From the first line to the last, output the entries exactly.
─── Source data ───
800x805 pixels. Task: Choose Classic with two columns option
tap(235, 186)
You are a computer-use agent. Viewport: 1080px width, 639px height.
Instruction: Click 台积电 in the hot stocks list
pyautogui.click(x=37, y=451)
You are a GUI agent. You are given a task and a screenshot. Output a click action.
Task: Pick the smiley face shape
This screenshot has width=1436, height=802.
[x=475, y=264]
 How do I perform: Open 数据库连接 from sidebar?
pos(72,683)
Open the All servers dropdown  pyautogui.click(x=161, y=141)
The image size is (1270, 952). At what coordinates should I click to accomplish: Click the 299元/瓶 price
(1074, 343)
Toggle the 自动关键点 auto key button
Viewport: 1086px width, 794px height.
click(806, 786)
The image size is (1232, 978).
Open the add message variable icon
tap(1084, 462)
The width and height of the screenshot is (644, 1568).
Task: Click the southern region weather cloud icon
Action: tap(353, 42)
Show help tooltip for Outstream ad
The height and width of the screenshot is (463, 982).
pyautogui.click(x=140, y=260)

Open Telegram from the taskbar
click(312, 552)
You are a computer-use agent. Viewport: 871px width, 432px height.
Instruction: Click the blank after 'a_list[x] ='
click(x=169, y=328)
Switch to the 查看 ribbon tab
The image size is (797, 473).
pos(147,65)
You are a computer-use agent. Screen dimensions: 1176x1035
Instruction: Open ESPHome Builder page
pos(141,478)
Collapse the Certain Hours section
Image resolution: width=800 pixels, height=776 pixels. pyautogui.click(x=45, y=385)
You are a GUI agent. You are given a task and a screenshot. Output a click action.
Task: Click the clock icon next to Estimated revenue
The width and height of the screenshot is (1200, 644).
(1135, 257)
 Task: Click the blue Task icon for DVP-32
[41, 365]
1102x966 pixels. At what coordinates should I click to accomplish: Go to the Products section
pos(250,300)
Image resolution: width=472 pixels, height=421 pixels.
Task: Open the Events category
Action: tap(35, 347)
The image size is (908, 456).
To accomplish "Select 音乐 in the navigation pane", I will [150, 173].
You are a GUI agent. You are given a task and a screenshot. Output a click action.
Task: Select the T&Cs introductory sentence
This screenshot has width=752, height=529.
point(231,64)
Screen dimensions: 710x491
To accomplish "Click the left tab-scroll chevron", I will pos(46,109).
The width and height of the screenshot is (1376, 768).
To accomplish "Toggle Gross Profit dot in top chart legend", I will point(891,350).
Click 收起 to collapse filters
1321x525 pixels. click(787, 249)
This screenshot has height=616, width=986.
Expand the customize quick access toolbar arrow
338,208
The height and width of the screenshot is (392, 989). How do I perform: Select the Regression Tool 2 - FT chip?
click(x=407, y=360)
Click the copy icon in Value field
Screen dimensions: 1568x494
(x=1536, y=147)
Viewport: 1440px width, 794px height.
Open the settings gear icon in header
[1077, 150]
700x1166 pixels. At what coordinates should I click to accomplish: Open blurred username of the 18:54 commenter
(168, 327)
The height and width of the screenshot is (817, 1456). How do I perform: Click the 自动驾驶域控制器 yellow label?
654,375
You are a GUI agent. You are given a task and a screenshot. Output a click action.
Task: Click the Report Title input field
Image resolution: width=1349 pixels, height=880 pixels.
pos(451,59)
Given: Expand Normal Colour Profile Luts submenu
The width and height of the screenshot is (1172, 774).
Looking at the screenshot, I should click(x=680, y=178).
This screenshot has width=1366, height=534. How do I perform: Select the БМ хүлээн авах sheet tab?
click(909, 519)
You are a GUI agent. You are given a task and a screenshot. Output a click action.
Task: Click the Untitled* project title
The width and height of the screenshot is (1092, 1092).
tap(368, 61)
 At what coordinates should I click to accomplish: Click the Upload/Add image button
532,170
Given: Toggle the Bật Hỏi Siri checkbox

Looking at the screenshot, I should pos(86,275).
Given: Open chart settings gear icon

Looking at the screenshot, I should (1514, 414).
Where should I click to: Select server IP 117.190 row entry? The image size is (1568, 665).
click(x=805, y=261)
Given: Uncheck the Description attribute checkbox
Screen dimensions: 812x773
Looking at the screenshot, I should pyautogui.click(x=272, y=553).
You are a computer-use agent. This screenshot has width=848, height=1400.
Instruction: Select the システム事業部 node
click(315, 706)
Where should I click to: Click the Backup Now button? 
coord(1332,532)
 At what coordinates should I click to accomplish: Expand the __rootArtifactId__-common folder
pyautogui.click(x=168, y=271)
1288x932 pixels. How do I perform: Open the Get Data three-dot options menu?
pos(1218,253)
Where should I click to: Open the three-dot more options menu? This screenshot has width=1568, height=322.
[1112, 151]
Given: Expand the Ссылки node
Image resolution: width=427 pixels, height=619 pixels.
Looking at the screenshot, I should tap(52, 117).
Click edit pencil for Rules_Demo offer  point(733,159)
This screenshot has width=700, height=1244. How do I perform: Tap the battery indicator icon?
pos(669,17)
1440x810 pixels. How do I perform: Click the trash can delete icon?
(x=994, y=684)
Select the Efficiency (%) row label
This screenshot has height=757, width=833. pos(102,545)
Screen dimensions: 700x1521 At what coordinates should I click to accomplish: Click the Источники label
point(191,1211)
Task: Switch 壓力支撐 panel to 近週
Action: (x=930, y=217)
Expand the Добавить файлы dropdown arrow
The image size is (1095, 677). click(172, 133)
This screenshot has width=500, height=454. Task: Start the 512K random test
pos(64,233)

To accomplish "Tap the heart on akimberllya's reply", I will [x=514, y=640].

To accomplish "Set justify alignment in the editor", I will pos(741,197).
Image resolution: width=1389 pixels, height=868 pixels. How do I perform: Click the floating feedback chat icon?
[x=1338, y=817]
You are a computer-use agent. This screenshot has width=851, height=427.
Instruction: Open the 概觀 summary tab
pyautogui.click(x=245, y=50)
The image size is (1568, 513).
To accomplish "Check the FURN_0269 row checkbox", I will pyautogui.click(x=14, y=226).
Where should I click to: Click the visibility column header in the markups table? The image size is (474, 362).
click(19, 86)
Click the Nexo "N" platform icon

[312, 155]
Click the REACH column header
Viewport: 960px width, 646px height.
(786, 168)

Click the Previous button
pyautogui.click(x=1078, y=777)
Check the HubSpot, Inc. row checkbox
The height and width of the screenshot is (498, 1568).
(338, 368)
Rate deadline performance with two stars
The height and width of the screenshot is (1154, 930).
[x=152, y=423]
───
**Result**.
800x805 pixels. Task: Choose Classic with two columns option
tap(235, 186)
You are a computer-use agent. Viewport: 1080px width, 639px height.
Instruction: Click 台积电 in the hot stocks list
pyautogui.click(x=37, y=451)
You are a GUI agent. You are given a task and a screenshot. Output a click action.
Task: Pick the smiley face shape
This screenshot has width=1436, height=802.
[x=475, y=264]
 How do I perform: Open 数据库连接 from sidebar?
pos(72,683)
Open the All servers dropdown  pyautogui.click(x=161, y=141)
The image size is (1270, 952). At what coordinates should I click to accomplish: Click the 299元/瓶 price
(1074, 343)
Toggle the 自动关键点 auto key button
Viewport: 1086px width, 794px height.
click(806, 786)
The image size is (1232, 978).
Open the add message variable icon
tap(1084, 462)
The width and height of the screenshot is (644, 1568).
Task: Click the southern region weather cloud icon
Action: tap(353, 42)
Show help tooltip for Outstream ad
The height and width of the screenshot is (463, 982).
pyautogui.click(x=140, y=260)

Open Telegram from the taskbar
click(312, 552)
You are a computer-use agent. Viewport: 871px width, 432px height.
Instruction: Click the blank after 'a_list[x] ='
click(x=169, y=328)
Switch to the 查看 ribbon tab
The image size is (797, 473).
pos(147,65)
You are a computer-use agent. Screen dimensions: 1176x1035
Instruction: Open ESPHome Builder page
pos(141,478)
Collapse the Certain Hours section
Image resolution: width=800 pixels, height=776 pixels. pyautogui.click(x=45, y=385)
You are a GUI agent. You are given a task and a screenshot. Output a click action.
Task: Click the clock icon next to Estimated revenue
The width and height of the screenshot is (1200, 644).
(1135, 257)
 Task: Click the blue Task icon for DVP-32
[41, 365]
1102x966 pixels. At what coordinates should I click to accomplish: Go to the Products section
pos(250,300)
Image resolution: width=472 pixels, height=421 pixels.
Task: Open the Events category
Action: tap(35, 347)
The image size is (908, 456).
To accomplish "Select 音乐 in the navigation pane", I will [150, 173].
You are a GUI agent. You are given a task and a screenshot. Output a click action.
Task: Select the T&Cs introductory sentence
This screenshot has width=752, height=529.
point(231,64)
Screen dimensions: 710x491
To accomplish "Click the left tab-scroll chevron", I will pos(46,109).
The width and height of the screenshot is (1376, 768).
To accomplish "Toggle Gross Profit dot in top chart legend", I will point(891,350).
Click 收起 to collapse filters
1321x525 pixels. click(787, 249)
This screenshot has height=616, width=986.
Expand the customize quick access toolbar arrow
338,208
The height and width of the screenshot is (392, 989). How do I perform: Select the Regression Tool 2 - FT chip?
click(x=407, y=360)
Click the copy icon in Value field
Screen dimensions: 1568x494
(x=1536, y=147)
Viewport: 1440px width, 794px height.
Open the settings gear icon in header
[1077, 150]
700x1166 pixels. At what coordinates should I click to accomplish: Open blurred username of the 18:54 commenter
(168, 327)
The height and width of the screenshot is (817, 1456). How do I perform: Click the 自动驾驶域控制器 yellow label?
654,375
You are a GUI agent. You are given a task and a screenshot. Output a click action.
Task: Click the Report Title input field
Image resolution: width=1349 pixels, height=880 pixels.
pos(451,59)
Given: Expand Normal Colour Profile Luts submenu
The width and height of the screenshot is (1172, 774).
Looking at the screenshot, I should click(x=680, y=178).
This screenshot has width=1366, height=534. How do I perform: Select the БМ хүлээн авах sheet tab?
click(909, 519)
You are a GUI agent. You are given a task and a screenshot. Output a click action.
Task: Click the Untitled* project title
The width and height of the screenshot is (1092, 1092).
tap(368, 61)
 At what coordinates should I click to accomplish: Click the Upload/Add image button
532,170
Given: Toggle the Bật Hỏi Siri checkbox

Looking at the screenshot, I should pos(86,275).
Given: Open chart settings gear icon

Looking at the screenshot, I should (1514, 414).
Where should I click to: Select server IP 117.190 row entry? The image size is (1568, 665).
click(x=805, y=261)
Given: Uncheck the Description attribute checkbox
Screen dimensions: 812x773
Looking at the screenshot, I should pyautogui.click(x=272, y=553).
You are a computer-use agent. This screenshot has width=848, height=1400.
Instruction: Select the システム事業部 node
click(315, 706)
Where should I click to: Click the Backup Now button? 
coord(1332,532)
 At what coordinates should I click to accomplish: Expand the __rootArtifactId__-common folder
pyautogui.click(x=168, y=271)
1288x932 pixels. How do I perform: Open the Get Data three-dot options menu?
pos(1218,253)
Where should I click to: Open the three-dot more options menu? This screenshot has width=1568, height=322.
[1112, 151]
Given: Expand the Ссылки node
Image resolution: width=427 pixels, height=619 pixels.
Looking at the screenshot, I should tap(52, 117).
Click edit pencil for Rules_Demo offer  point(733,159)
This screenshot has width=700, height=1244. How do I perform: Tap the battery indicator icon?
pos(669,17)
1440x810 pixels. How do I perform: Click the trash can delete icon?
(x=994, y=684)
Select the Efficiency (%) row label
This screenshot has height=757, width=833. pos(102,545)
Screen dimensions: 700x1521 At what coordinates should I click to accomplish: Click the Источники label
point(191,1211)
Task: Switch 壓力支撐 panel to 近週
Action: (x=930, y=217)
Expand the Добавить файлы dropdown arrow
The image size is (1095, 677). click(172, 133)
This screenshot has width=500, height=454. Task: Start the 512K random test
pos(64,233)

To accomplish "Tap the heart on akimberllya's reply", I will [x=514, y=640].

To accomplish "Set justify alignment in the editor", I will pos(741,197).
Image resolution: width=1389 pixels, height=868 pixels. How do I perform: Click the floating feedback chat icon?
[x=1338, y=817]
You are a computer-use agent. This screenshot has width=851, height=427.
Instruction: Open the 概觀 summary tab
pyautogui.click(x=245, y=50)
The image size is (1568, 513).
To accomplish "Check the FURN_0269 row checkbox", I will pyautogui.click(x=14, y=226).
Where should I click to: Click the visibility column header in the markups table? The image size is (474, 362).
click(19, 86)
Click the Nexo "N" platform icon

[312, 155]
Click the REACH column header
Viewport: 960px width, 646px height.
(786, 168)

Click the Previous button
pyautogui.click(x=1078, y=777)
Check the HubSpot, Inc. row checkbox
The height and width of the screenshot is (498, 1568).
(338, 368)
Rate deadline performance with two stars
The height and width of the screenshot is (1154, 930).
[x=152, y=423]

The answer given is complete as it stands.